Eine Gewerkschaft hat bei Streiks in der Regel zwei Absichten. Der öffentlichkeitswirksame Arbeitskampf soll zum einen den eigenen Leuten Einigkeit und Entschlossenheit vermitteln. Zum anderen soll er dem Arbeitgeberlager zeigen, dass ihm die Beschäftigten wirtschaftlich größere Schmerzen bereiten können als eine Lohnerhöhung.
Bei dem seit nunmehr gut drei Jahren andauernden Arbeitskampf der Piloten bei der Lufthansa sorgt die Gewerkschaft Vereinigung Cockpit (VC) für Ersteres durch Kundgebungen.
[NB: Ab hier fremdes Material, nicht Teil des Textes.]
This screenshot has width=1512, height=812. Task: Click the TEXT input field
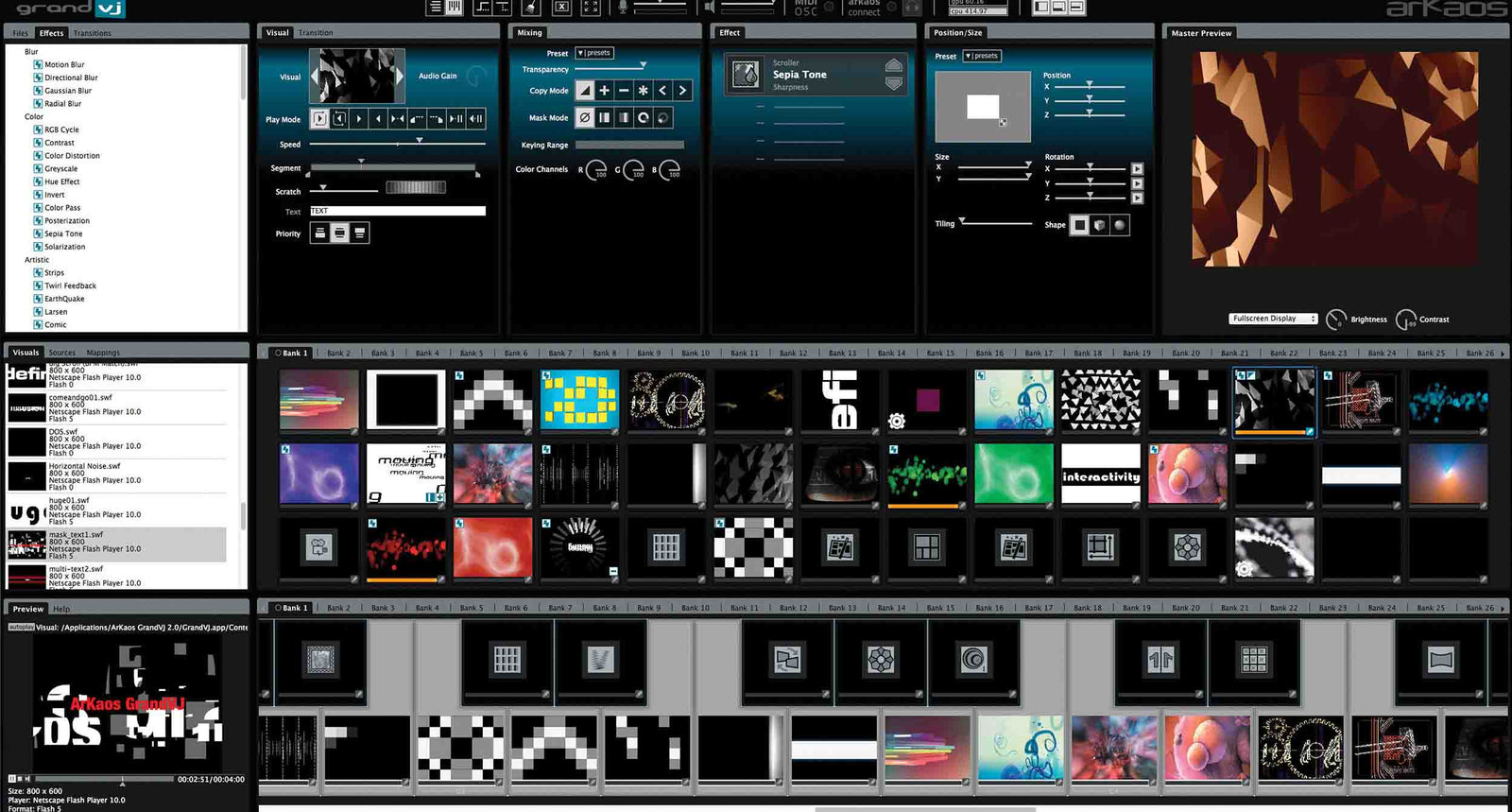(397, 211)
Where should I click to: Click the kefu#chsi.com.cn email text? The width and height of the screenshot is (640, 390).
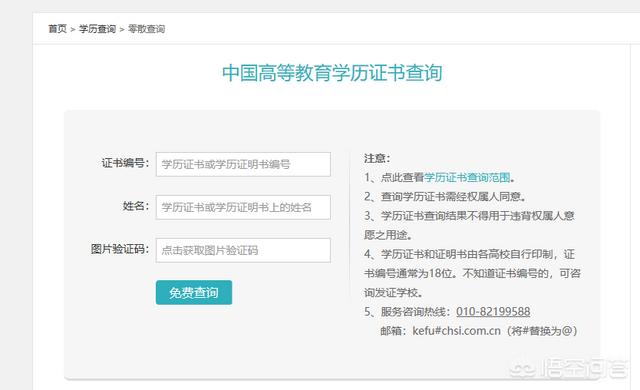tap(456, 331)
Die Flugzeugführer machen auf Transparenten und in Interviews auf ihre Not aufmerksam – auch wenn die Öffentlichkeit das immer weniger nachvollziehen kann.
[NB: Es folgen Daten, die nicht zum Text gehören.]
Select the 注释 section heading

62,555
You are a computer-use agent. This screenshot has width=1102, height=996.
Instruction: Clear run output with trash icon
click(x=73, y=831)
Für den Druck sorgen nun auch aus Gewerkschaftskreisen geförderte Rechnungen, was die – inklusive der angekündigten Ausstände diesen Dienstag und Mittwoch – 27 Streiktage die Lufthansa bisher gekostet haben. Die Linie selbst nennt in ihren Geschäftsberichten einen Ertragsrückgang von gut 220 Millionen Euro für 2014 und 231 Millionen in 2015. Laut einer Übersicht des Versicherungsmaklers Getsurance dürfte die Zahl in diesem Jahr in vergleichbarer Höhe liegen.
Dreimal mehr als 220 Millionen Euro oder fast 700 Millionen Euro: Damit würden die Ausstände nicht nur so viel wie zehn zusätzliche Mittelstreckenjets der A320-Familie kosten. Sie wären damit für die Lufthansa teurer als das von den Piloten geforderte Gehaltsplus von 20 Prozent.
Dieses läge angesichts der knapp eine Milliarde Euro Lohnsumme für die rund 5000 Flugzeugführer bei unter 200 Millionen Euro pro Jahr. Darum, so die naheliegende Botschaft, wäre es wahrscheinlich billiger, wenn die Lufthansa ihren Piloten endlich nachgeben würde.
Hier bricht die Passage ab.